Beer Recipe

Saturday, April 01, 2006

Crustacean Pepper Pot
Ingredients:
¼ pound bacon, diced
2 cups tomatoes, chopped
1 cup onion, diced
1 cup russet potato, peeled and diced
1 Tablespoon jalapeno, seeded and diced
1 Tablespoon garlic, minced
1 teaspoon kosher salt
½ teaspoon red pepper flakes
½ teaspoon black pepper
½ teaspoon dried thyme leaves
2 cups chicken broth
1 cup Alaskan Amber
4 cups fresh spinach, chopped
1 cup canned coconut milk
8 oz. lump crabmeat
8 oz. cocktail shrimp
Fresh lime juice to taste
Chopped scallions
Reserved bacon
Instructions:
Sauté bacon in a soup pot over medium heat, until crisp; remove and set aside.

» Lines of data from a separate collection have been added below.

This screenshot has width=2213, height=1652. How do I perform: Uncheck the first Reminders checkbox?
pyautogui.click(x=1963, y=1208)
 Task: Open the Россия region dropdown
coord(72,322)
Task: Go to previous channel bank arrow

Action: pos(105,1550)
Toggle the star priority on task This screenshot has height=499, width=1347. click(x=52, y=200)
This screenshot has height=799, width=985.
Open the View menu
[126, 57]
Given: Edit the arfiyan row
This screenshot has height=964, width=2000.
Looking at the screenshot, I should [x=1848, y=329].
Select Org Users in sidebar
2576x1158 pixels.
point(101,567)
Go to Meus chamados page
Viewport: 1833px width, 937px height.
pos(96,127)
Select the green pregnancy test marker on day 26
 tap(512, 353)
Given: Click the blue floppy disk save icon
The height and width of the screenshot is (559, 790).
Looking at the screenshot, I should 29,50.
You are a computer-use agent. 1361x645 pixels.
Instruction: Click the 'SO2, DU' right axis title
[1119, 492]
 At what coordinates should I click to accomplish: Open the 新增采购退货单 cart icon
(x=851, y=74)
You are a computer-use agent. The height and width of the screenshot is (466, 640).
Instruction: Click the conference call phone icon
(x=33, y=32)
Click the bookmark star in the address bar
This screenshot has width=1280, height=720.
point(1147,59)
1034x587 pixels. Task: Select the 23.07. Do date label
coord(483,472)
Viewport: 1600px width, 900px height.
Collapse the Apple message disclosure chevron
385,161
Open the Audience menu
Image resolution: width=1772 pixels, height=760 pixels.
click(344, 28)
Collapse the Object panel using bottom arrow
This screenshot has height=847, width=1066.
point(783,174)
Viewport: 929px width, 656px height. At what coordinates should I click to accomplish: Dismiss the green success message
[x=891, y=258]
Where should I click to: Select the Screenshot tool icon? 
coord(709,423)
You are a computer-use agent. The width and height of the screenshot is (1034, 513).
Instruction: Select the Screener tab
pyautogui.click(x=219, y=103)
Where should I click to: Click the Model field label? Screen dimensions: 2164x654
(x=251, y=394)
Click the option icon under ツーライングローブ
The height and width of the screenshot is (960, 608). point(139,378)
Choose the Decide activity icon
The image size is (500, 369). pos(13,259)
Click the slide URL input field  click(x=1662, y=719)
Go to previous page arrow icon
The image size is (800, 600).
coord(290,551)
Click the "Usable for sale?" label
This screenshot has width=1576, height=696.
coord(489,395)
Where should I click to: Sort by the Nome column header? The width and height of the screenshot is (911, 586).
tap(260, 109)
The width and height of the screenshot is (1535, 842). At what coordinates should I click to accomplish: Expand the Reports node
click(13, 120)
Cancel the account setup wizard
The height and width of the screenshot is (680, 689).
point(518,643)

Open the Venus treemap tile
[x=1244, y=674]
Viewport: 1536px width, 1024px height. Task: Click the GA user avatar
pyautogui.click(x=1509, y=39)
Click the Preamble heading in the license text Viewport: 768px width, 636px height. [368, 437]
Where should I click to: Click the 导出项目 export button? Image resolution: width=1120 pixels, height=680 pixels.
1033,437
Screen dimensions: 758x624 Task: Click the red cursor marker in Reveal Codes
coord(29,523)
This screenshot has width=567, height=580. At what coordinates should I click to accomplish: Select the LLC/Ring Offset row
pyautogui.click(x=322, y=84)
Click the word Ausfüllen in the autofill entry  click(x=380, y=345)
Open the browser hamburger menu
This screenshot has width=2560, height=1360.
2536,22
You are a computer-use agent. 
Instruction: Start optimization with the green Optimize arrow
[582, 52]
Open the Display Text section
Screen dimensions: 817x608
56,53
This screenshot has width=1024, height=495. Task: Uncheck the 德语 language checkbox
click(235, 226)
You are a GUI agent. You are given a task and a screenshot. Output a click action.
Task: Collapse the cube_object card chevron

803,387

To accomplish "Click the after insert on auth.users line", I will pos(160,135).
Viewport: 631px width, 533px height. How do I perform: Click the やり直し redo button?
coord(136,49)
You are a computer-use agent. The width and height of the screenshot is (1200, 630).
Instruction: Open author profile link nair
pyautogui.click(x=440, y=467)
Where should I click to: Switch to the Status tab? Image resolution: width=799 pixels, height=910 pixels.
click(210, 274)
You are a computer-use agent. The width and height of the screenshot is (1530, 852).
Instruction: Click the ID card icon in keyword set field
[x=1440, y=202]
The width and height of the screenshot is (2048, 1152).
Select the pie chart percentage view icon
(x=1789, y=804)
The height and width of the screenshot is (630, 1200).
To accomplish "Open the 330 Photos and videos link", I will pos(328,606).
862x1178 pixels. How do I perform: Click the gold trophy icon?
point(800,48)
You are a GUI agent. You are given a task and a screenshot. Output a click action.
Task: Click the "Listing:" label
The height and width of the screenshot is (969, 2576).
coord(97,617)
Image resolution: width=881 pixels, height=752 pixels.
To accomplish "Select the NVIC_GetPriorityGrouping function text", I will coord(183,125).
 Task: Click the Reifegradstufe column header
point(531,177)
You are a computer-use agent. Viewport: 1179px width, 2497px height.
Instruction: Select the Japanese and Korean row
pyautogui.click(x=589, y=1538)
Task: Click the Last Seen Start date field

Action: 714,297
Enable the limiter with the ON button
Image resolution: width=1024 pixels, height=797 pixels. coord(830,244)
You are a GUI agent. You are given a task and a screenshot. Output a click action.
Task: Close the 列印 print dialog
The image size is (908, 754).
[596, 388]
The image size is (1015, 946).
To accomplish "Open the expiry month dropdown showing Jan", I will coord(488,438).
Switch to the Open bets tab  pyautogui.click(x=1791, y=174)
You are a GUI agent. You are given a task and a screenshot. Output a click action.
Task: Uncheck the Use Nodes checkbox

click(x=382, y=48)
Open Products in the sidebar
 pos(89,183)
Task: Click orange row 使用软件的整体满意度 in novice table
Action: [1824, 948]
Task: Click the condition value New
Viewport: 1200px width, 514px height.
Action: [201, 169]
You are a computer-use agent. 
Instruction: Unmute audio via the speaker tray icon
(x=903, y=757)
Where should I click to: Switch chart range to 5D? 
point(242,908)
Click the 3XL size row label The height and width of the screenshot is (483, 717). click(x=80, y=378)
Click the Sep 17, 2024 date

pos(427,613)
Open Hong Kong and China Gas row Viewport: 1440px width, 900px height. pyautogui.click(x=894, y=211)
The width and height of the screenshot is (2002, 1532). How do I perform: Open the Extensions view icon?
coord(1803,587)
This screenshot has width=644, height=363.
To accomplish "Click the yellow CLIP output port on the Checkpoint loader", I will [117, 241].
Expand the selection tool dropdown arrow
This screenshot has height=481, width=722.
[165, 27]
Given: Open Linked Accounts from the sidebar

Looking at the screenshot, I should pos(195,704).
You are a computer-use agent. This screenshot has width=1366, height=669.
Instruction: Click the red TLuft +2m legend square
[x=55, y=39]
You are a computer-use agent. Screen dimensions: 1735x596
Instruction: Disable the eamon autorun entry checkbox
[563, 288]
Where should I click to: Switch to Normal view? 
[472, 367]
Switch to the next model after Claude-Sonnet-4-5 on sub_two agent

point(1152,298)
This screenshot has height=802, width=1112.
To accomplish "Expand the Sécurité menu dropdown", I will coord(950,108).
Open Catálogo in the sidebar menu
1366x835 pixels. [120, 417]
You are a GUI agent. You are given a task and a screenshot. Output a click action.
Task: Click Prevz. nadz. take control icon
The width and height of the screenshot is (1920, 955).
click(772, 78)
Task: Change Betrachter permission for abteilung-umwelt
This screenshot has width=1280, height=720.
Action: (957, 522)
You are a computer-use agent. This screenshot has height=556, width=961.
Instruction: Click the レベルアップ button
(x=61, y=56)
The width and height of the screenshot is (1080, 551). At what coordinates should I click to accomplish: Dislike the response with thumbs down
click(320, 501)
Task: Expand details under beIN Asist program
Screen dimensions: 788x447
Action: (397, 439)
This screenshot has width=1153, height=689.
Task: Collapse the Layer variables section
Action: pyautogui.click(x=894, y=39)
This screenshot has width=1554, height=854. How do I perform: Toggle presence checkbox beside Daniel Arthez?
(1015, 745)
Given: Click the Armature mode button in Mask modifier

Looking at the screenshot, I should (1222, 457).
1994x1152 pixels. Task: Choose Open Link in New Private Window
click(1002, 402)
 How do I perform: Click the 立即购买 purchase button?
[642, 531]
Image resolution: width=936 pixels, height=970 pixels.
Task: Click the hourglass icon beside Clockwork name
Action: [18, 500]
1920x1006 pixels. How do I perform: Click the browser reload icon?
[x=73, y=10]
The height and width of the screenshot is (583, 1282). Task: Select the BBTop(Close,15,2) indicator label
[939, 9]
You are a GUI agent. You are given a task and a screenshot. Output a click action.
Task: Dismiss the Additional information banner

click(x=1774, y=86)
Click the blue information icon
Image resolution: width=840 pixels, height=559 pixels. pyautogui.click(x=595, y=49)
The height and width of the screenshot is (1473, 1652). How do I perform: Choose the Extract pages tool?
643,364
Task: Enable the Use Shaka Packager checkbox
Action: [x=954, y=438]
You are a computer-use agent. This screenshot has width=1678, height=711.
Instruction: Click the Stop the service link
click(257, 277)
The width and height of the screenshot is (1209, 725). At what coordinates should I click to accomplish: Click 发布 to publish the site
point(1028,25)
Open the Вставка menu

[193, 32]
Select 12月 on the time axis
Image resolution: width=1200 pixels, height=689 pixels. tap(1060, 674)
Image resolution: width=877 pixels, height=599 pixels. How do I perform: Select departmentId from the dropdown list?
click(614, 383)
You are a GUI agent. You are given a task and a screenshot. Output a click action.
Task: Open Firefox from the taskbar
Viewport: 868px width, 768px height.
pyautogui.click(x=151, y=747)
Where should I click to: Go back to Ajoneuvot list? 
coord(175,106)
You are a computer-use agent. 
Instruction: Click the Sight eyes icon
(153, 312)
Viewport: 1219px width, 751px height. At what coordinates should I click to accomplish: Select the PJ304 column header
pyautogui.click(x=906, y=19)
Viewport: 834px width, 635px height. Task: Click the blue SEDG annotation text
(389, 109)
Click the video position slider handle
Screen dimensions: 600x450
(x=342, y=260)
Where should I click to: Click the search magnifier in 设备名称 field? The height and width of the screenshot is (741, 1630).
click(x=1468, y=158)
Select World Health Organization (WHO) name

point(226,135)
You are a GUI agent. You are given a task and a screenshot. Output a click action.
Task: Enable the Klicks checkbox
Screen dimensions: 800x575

Pour off all but 1 Tablespoon drippings.Stir in tomatoes, onion, potato, jalapeno, garlic and seasonings. Cook over medium heat, stirring often, until the onions are soft, about 5 minutes.Add broth and beer and bring to boil. Simmer soup for 10 minutes.Gently stir in spinach, coconut milk and seafood. Simmer 3 – 4 minutes to heat through.Finish soup with lime juice, garnishing with scallions and bacon before serving.